Combination of C3E10 with either trastuzumab or pertuzumab synergistically inhibits ErbB2 heterodimerization and signaling. (a) Competitive binding assay. 3E10, trastuzumab and pertuzumab were evaluated for their ability to compete with Alexa Fluor 488-labeled 3E10, Alexa Fluor 488-labeled trastuzumab or Alexa Fluor 488-labeled pertuzumab for binding to ErbB2-overexpressing BT-474 cells. (b) Coimmunoprecipitation assay comparing the ability of control IgG (10 μg/ml), trastuzumab (10 μg/ml), C3E10 (10 μg/ml) and trastuzumab plus C3E10 (5 μg/ml each) to disrupt ligand-independent ErbB2/ErbB3 heterodimer formation in BT-474 cells. (c) Coimmunoprecipitation assay detecting EGF-induced ErbB2/EGFR and HRG-induced ErbB2/ErbB3 heterodimerization in BT-474 cells pretreated with control IgG (10 μg/ml), pertuzumab (10 μg/ml), C3E10 (10 μg/ml) or pertuzumab plus C3E10 (5 μg/ml each). (d) Immunoblots examining ErbB2 signaling in BT-474 cells upon treatment with control IgG (10 μg/ml), trastuzumab (10 μg/ml), C3E10 (10 μg/ml) or trastuzumab plus C3E10 (5 μg/ml each) in the absence of ErbB ligand. (e) Immunoblots assessing the effects of control IgG (10 μg/ml), pertuzumab (10 μg/ml), C3E10 (10 μg/ml) or pertuzumab plus C3E10 (5 μg/ml each) pretreatment on EGF- or HRG-activated ErbB2 signaling in BT-474 cells. (f) MTS assay comparing the effects of control IgG (10 μg/ml), trastuzumab (10 μg/ml), C3E10 (10 μg/ml) and trastuzumab plus C3E10 (5 μg/ml each) on BT-474 cell proliferation in the absence of ErbB ligand.
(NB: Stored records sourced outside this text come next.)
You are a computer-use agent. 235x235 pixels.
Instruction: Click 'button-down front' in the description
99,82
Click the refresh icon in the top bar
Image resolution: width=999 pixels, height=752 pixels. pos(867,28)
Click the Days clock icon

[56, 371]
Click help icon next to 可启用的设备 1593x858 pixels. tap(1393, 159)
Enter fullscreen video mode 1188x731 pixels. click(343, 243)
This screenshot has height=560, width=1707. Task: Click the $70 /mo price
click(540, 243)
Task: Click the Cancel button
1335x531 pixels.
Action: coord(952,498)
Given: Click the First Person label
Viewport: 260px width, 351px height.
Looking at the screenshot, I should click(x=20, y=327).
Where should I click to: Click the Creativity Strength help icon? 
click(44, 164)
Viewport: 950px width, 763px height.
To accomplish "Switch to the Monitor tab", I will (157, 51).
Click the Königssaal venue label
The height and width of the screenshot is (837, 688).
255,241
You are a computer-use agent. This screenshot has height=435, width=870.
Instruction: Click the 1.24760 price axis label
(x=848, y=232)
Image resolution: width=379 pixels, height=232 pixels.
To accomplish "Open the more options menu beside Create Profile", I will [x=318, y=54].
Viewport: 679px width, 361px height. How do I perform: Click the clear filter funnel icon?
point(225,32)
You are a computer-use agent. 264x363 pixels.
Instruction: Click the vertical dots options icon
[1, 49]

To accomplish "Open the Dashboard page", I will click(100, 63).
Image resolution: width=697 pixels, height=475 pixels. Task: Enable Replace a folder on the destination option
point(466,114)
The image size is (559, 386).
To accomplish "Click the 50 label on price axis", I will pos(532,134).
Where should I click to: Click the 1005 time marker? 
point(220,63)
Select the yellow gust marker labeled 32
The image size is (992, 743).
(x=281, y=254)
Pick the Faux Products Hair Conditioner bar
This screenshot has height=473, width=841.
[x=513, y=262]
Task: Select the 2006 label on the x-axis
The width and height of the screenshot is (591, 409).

Results are shown as percentage of control cell proliferation. Error bars, s.d. *P<0.05, **P<0.001. (g) MTS assay assessing the effects of control IgG (10 μg/ml), pertuzumab (10 μg/ml), C3E10 (10 μg/ml) and pertuzumab plus C3E10 (5 μg/ml each) on BT-474 cell proliferation in the presence of HRG or EGF. Results are shown as percentage of control cell proliferation. Error bars, s.d. *P<0.05.